Assigned task:
An exact copy of every record is needed.

* * * *

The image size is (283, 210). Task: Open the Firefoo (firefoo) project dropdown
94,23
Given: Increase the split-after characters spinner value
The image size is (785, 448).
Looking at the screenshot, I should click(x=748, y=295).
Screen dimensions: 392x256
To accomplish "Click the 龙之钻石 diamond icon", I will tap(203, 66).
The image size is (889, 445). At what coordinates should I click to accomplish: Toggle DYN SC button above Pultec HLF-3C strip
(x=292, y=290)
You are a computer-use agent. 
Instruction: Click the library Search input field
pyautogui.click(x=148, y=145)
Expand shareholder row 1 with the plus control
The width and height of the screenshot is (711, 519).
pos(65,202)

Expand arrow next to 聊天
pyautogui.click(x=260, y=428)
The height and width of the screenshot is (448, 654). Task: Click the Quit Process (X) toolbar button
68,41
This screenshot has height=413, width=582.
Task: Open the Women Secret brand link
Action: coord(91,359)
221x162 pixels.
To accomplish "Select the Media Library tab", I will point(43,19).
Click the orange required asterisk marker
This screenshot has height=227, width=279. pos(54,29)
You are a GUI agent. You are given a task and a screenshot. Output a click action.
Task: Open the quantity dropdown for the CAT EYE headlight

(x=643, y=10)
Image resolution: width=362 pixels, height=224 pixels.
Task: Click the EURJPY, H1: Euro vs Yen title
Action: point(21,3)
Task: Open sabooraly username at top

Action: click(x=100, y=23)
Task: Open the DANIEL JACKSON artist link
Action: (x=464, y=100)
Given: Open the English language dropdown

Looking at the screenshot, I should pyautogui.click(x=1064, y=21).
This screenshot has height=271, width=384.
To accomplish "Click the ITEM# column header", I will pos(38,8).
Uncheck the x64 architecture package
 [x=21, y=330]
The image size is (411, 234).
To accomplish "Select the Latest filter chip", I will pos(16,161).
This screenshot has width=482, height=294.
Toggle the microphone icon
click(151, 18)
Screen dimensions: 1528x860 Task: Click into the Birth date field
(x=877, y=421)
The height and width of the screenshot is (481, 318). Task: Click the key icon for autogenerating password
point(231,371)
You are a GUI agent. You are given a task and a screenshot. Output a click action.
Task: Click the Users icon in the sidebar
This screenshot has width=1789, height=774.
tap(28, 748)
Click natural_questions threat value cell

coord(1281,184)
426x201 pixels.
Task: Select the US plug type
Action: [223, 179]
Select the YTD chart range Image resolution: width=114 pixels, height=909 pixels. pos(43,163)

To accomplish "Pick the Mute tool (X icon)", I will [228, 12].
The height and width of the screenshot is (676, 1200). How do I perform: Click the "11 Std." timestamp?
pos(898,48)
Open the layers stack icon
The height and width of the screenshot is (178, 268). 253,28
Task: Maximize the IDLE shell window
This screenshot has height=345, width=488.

* * * *

Written response:
The image size is (283, 210). Task: Open the Firefoo (firefoo) project dropdown
94,23
Given: Increase the split-after characters spinner value
The image size is (785, 448).
Looking at the screenshot, I should click(x=748, y=295).
Screen dimensions: 392x256
To accomplish "Click the 龙之钻石 diamond icon", I will tap(203, 66).
The image size is (889, 445). At what coordinates should I click to accomplish: Toggle DYN SC button above Pultec HLF-3C strip
(x=292, y=290)
You are a computer-use agent. 
Instruction: Click the library Search input field
pyautogui.click(x=148, y=145)
Expand shareholder row 1 with the plus control
The width and height of the screenshot is (711, 519).
pos(65,202)

Expand arrow next to 聊天
pyautogui.click(x=260, y=428)
The height and width of the screenshot is (448, 654). Task: Click the Quit Process (X) toolbar button
68,41
This screenshot has height=413, width=582.
Task: Open the Women Secret brand link
Action: coord(91,359)
221x162 pixels.
To accomplish "Select the Media Library tab", I will point(43,19).
Click the orange required asterisk marker
This screenshot has height=227, width=279. pos(54,29)
You are a GUI agent. You are given a task and a screenshot. Output a click action.
Task: Open the quantity dropdown for the CAT EYE headlight

(x=643, y=10)
Image resolution: width=362 pixels, height=224 pixels.
Task: Click the EURJPY, H1: Euro vs Yen title
Action: point(21,3)
Task: Open sabooraly username at top

Action: click(x=100, y=23)
Task: Open the DANIEL JACKSON artist link
Action: (x=464, y=100)
Given: Open the English language dropdown

Looking at the screenshot, I should pyautogui.click(x=1064, y=21).
This screenshot has height=271, width=384.
To accomplish "Click the ITEM# column header", I will pos(38,8).
Uncheck the x64 architecture package
 [x=21, y=330]
The image size is (411, 234).
To accomplish "Select the Latest filter chip", I will pos(16,161).
This screenshot has width=482, height=294.
Toggle the microphone icon
click(151, 18)
Screen dimensions: 1528x860 Task: Click into the Birth date field
(x=877, y=421)
The height and width of the screenshot is (481, 318). Task: Click the key icon for autogenerating password
point(231,371)
You are a GUI agent. You are given a task and a screenshot. Output a click action.
Task: Click the Users icon in the sidebar
This screenshot has width=1789, height=774.
tap(28, 748)
Click natural_questions threat value cell

coord(1281,184)
426x201 pixels.
Task: Select the US plug type
Action: [223, 179]
Select the YTD chart range Image resolution: width=114 pixels, height=909 pixels. pos(43,163)

To accomplish "Pick the Mute tool (X icon)", I will [228, 12].
The height and width of the screenshot is (676, 1200). How do I perform: Click the "11 Std." timestamp?
pos(898,48)
Open the layers stack icon
The height and width of the screenshot is (178, 268). 253,28
Task: Maximize the IDLE shell window
This screenshot has height=345, width=488.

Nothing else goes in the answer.